Mit der Verfassungsbeschwerde wendet sich die Beschwerdeführerin gegen diesen Beschluß. Sie rügt die Verletzung ihres Anspruchs auf rechtliches Gehör. Die angefochtene Entscheidung verkenne den Sinngehalt des Art. 103 Abs. 1 GG, aus dem herzuleiten sei, daß die Anforderungen an ein Wiedereinsetzungsgesuch nicht überspannt werden dürften. Dieses Verfassungsgebot müsse auch dann beachtet werden, wenn die Betroffene vor Erlaß des Bußgeldbescheids bei der Polizei Angaben zu der ihr vorgeworfenen Ordnungswidrigkeit gemacht habe.
III.
Dem Justizminister des Landes Nordrhein-Westfalen ist Gelegenheit zur Äußerung gegeben worden. Er hat von einer Äußerung abgesehen.
B.
Die Verfassungsbeschwerde ist zulässig und begründet.
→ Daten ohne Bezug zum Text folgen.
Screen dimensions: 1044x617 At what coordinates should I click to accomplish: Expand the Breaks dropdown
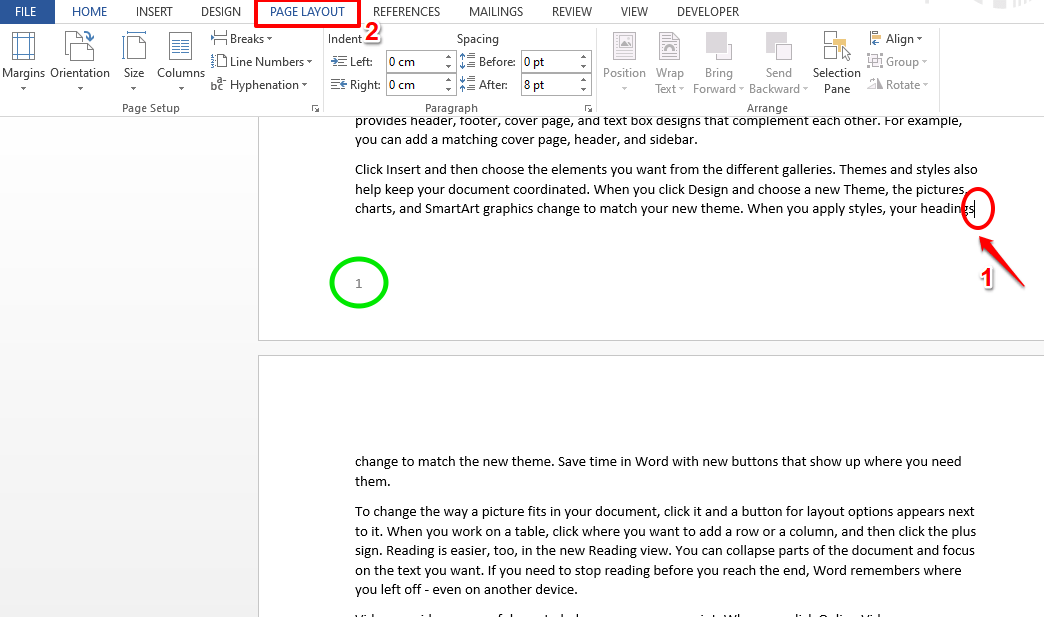[241, 38]
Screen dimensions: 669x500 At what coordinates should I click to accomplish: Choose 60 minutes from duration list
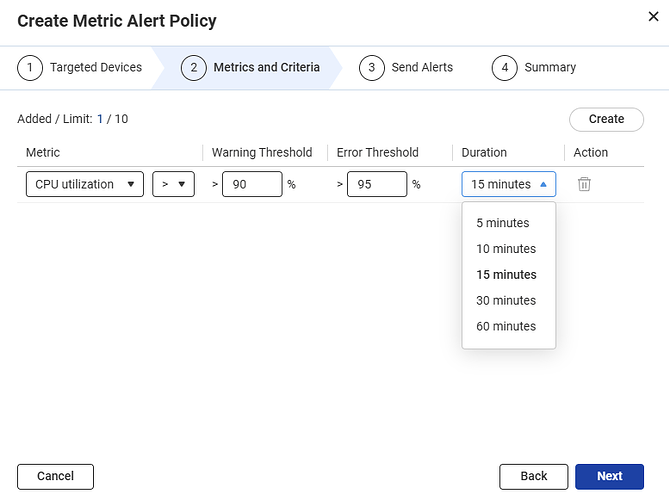pos(506,327)
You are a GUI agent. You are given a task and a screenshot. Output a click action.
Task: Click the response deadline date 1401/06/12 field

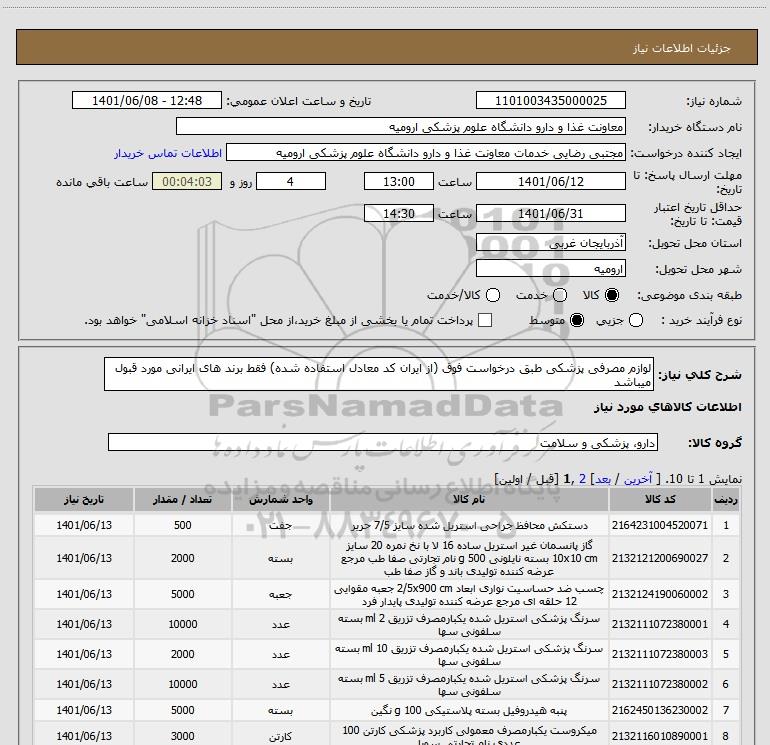pos(551,182)
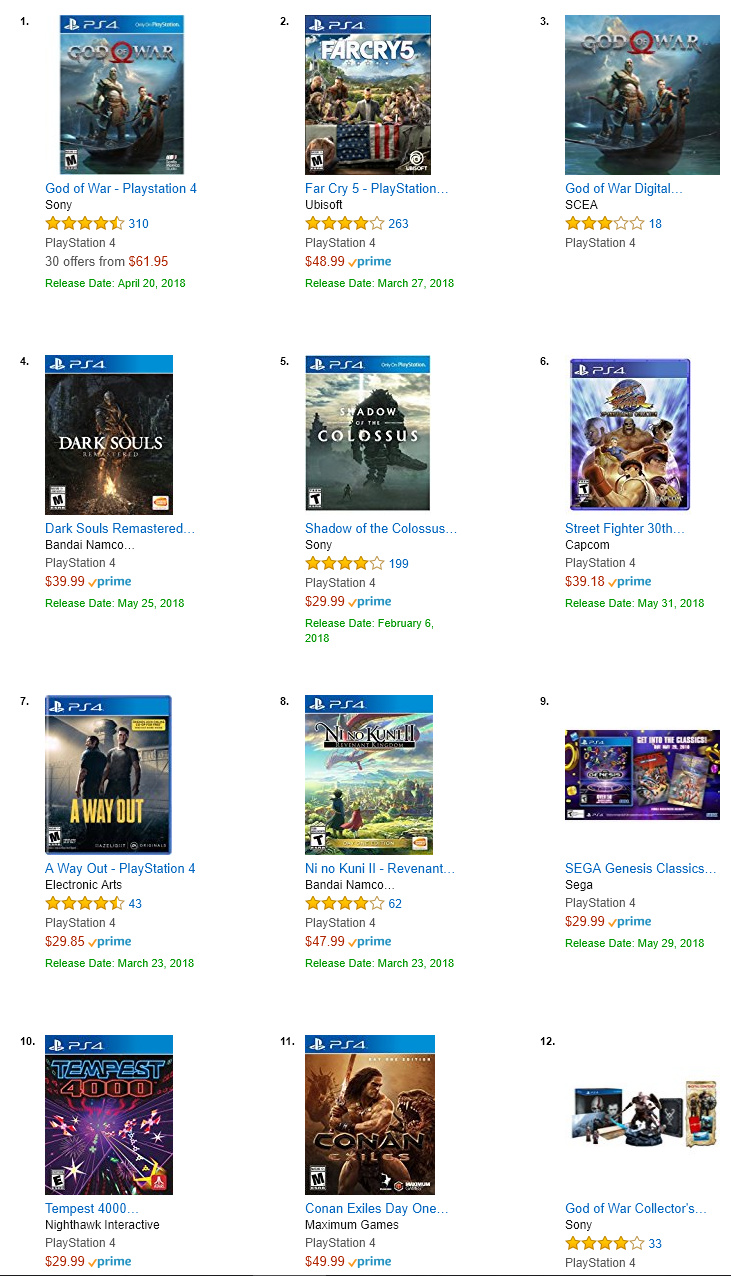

Hat ein Betroffener die Frist zum Einspruch gegen den Bußgeldbescheid versäumt, so hängt die Möglichkeit, sich rechtliches Gehör zu verschaffen, davon ab, ob ihm Wiedereinsetzung in den vorigen Stand gewährt wird. In diesem Fall dürfen bei Auslegung und Anwendung prozeßrechtlicher Vorschriften die Anforderungen, was ein Betroffener zur Erlangung der Wiedereinsetzung und damit zur Wahrung seines Anspruchs auf rechtliches Gehör (Art. 103 Abs. 1 GG) zu tun habe, nicht überspannt werden (vgl. BVerfGE 25, 158 [166]; 26, 315 [318]; 31, 388 [390]).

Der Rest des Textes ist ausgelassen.